#### Available data

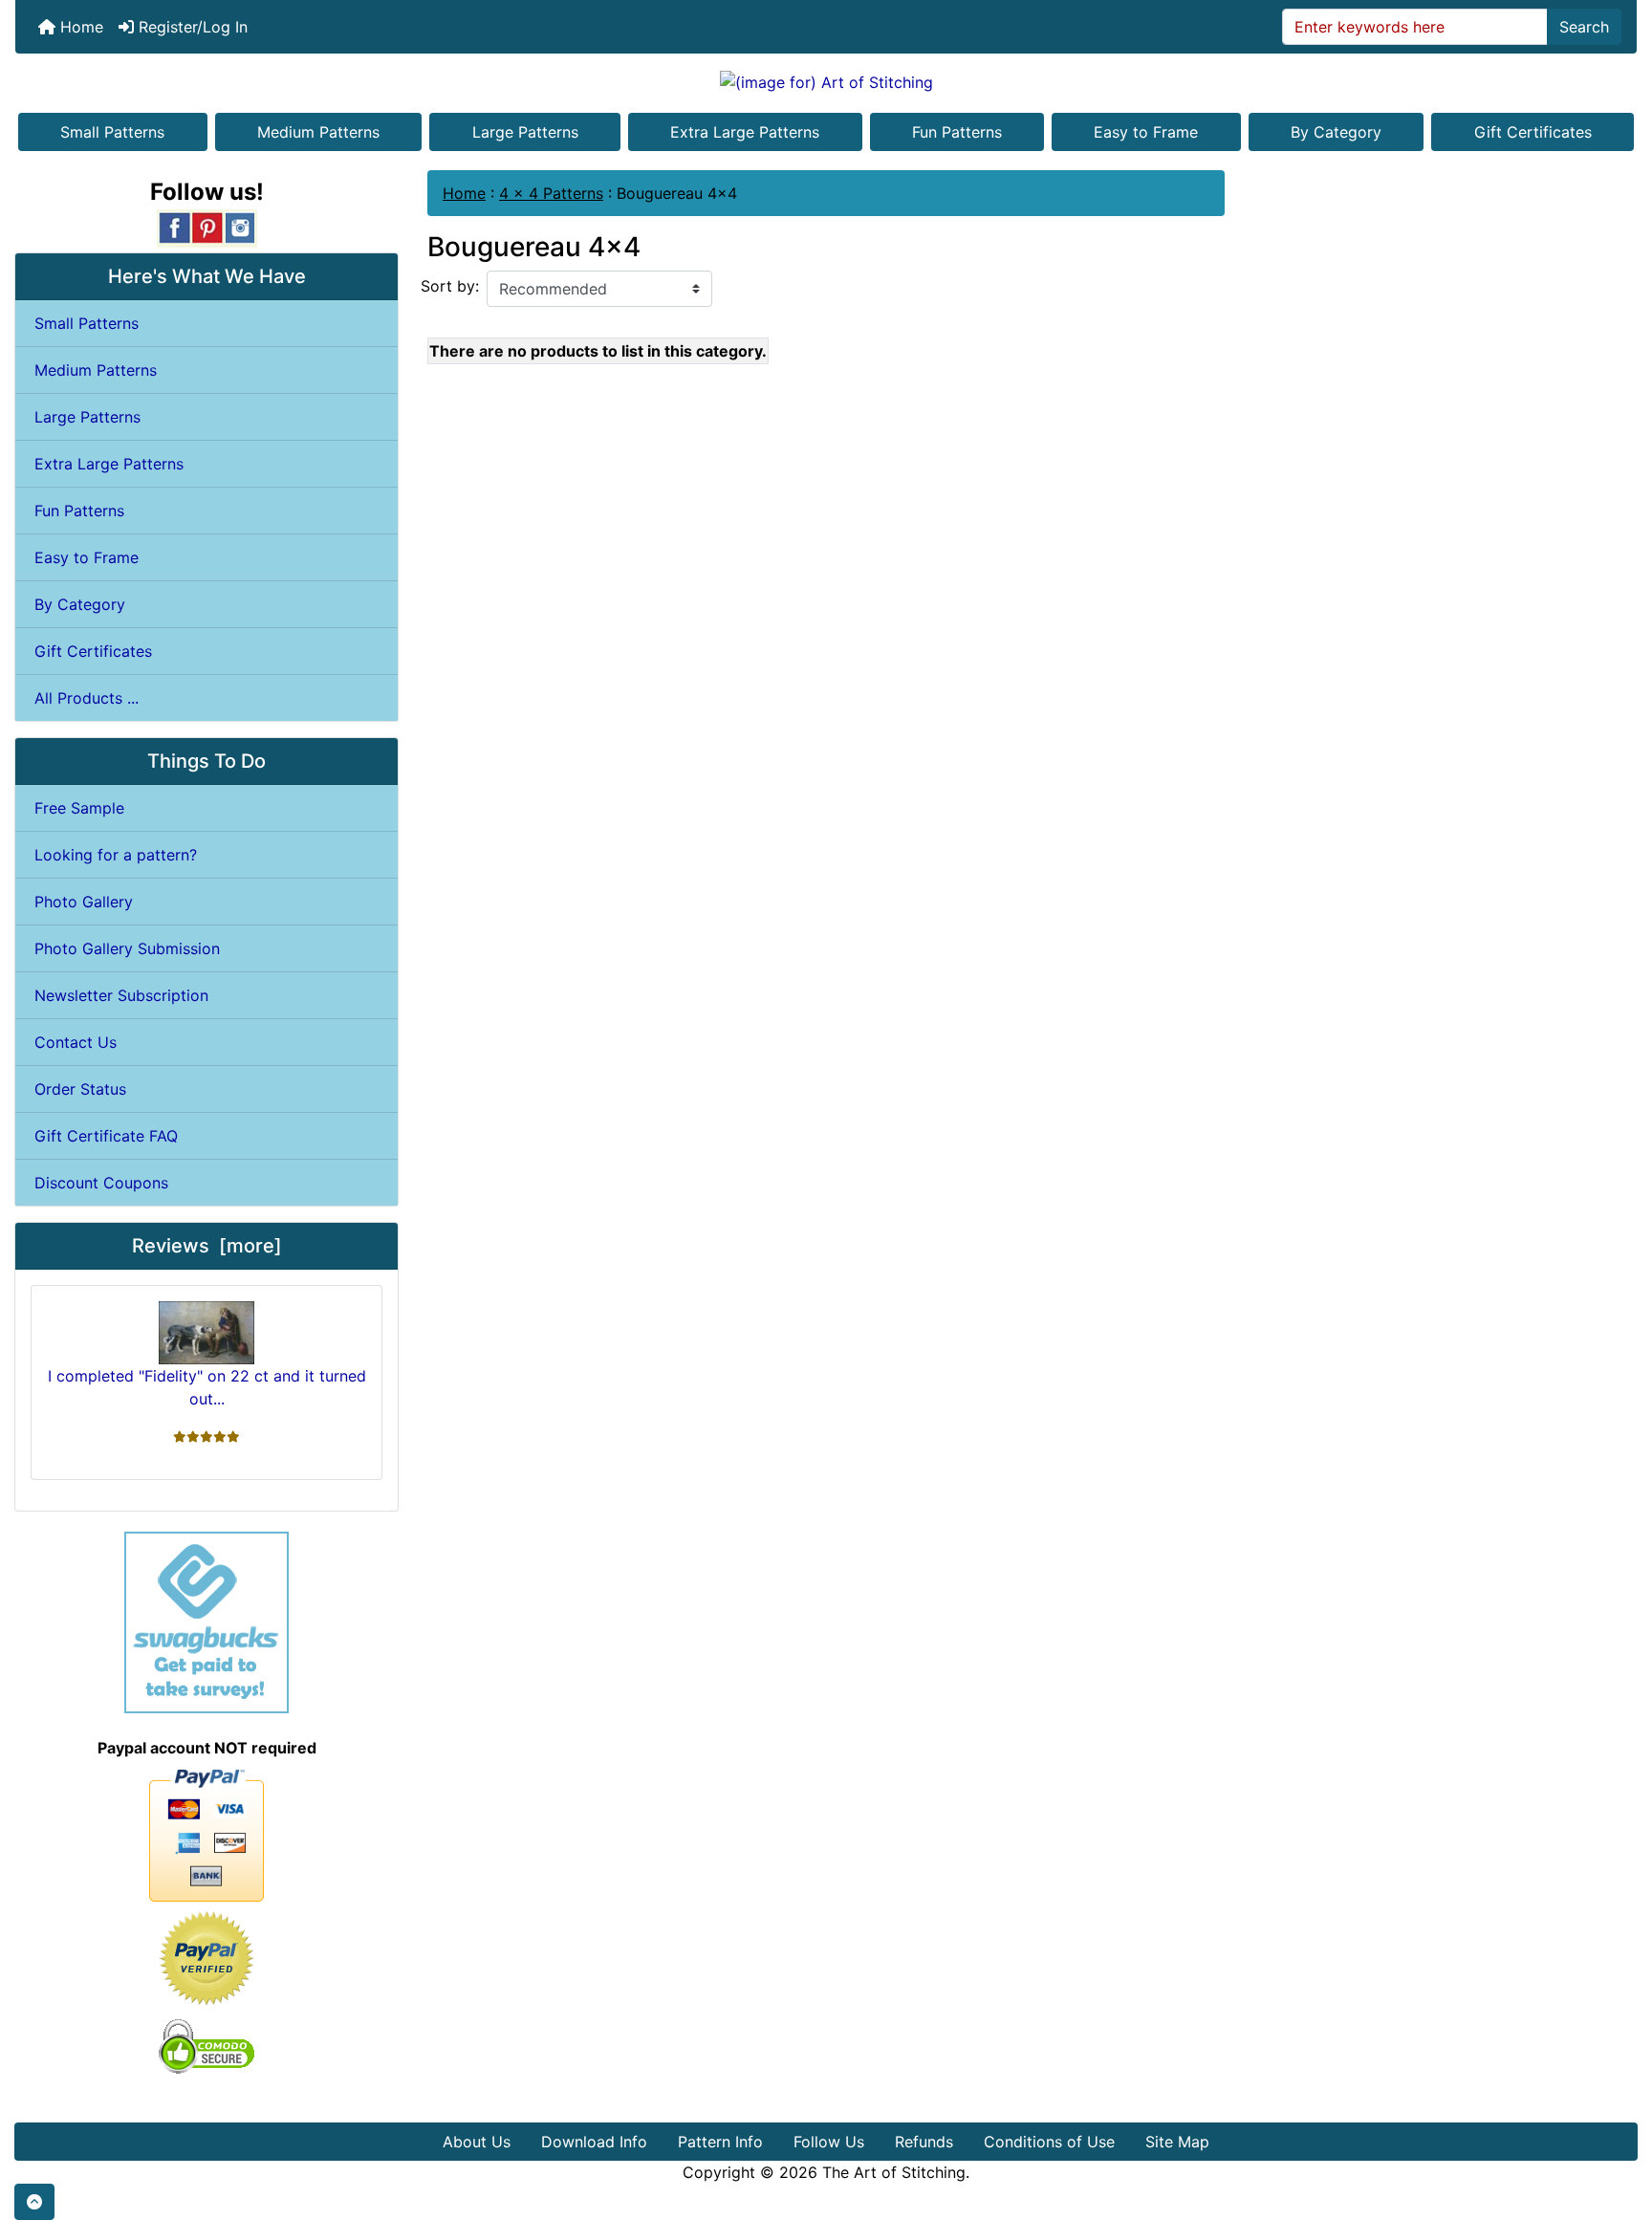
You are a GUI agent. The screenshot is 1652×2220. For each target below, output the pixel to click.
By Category (1336, 131)
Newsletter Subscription (121, 995)
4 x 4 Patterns (551, 193)
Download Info (594, 2141)
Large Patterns (525, 131)
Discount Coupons (101, 1182)
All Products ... (86, 697)
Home (79, 26)
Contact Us (75, 1042)
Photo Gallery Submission (127, 948)
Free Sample (79, 807)
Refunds (924, 2141)
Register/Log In (191, 26)
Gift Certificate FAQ (106, 1135)
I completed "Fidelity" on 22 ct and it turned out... (207, 1387)
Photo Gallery (83, 901)
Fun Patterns (957, 131)
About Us (477, 2141)
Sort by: (450, 285)
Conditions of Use (1049, 2141)
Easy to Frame (1146, 131)
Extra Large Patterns (744, 131)
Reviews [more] (207, 1245)
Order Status (80, 1089)
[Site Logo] (826, 81)
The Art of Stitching (894, 2172)
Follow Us (828, 2141)
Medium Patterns (318, 131)
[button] (34, 2202)
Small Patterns (112, 131)
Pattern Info (720, 2141)
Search (1584, 26)
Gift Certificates (1533, 131)
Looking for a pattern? (115, 854)
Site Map (1177, 2141)
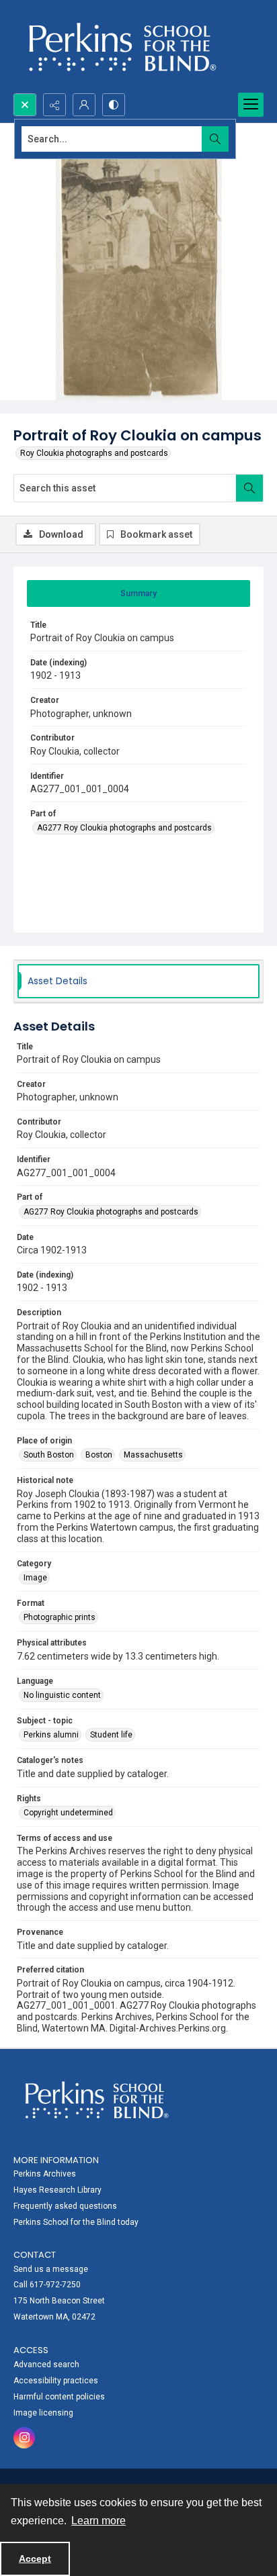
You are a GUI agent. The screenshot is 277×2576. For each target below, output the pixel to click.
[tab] (138, 593)
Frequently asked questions (65, 2206)
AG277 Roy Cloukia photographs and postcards (124, 827)
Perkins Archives (44, 2174)
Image (35, 1577)
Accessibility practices (55, 2380)
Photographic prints (59, 1617)
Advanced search (46, 2364)
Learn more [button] (98, 2520)
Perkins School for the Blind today (75, 2222)
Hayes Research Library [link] (57, 2190)
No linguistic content (62, 1695)
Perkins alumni (51, 1734)
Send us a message (50, 2269)
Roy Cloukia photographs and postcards (94, 453)
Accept (35, 2558)
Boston (98, 1455)
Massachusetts (153, 1455)
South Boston (49, 1455)
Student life (111, 1734)
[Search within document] (249, 488)
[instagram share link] (24, 2437)
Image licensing (43, 2413)
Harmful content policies (59, 2396)
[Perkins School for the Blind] (120, 47)
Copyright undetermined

########

* **What you should do**: For this exercise, copy the lines from the one that contains "Hayes Research Library [link] (57, 2190)" through the last line of the records, exactly and only those.

* **Solution to this task**:
Hayes Research Library [link] (57, 2190)
No linguistic content (62, 1695)
Perkins alumni (51, 1734)
Send us a message (50, 2269)
Roy Cloukia photographs and postcards (94, 453)
Accept (35, 2558)
Boston (98, 1455)
Massachusetts (153, 1455)
South Boston (49, 1455)
Student life (111, 1734)
[Search within document] (249, 488)
[instagram share link] (24, 2437)
Image licensing (43, 2413)
Harmful content policies (59, 2396)
[Perkins School for the Blind] (120, 47)
Copyright undetermined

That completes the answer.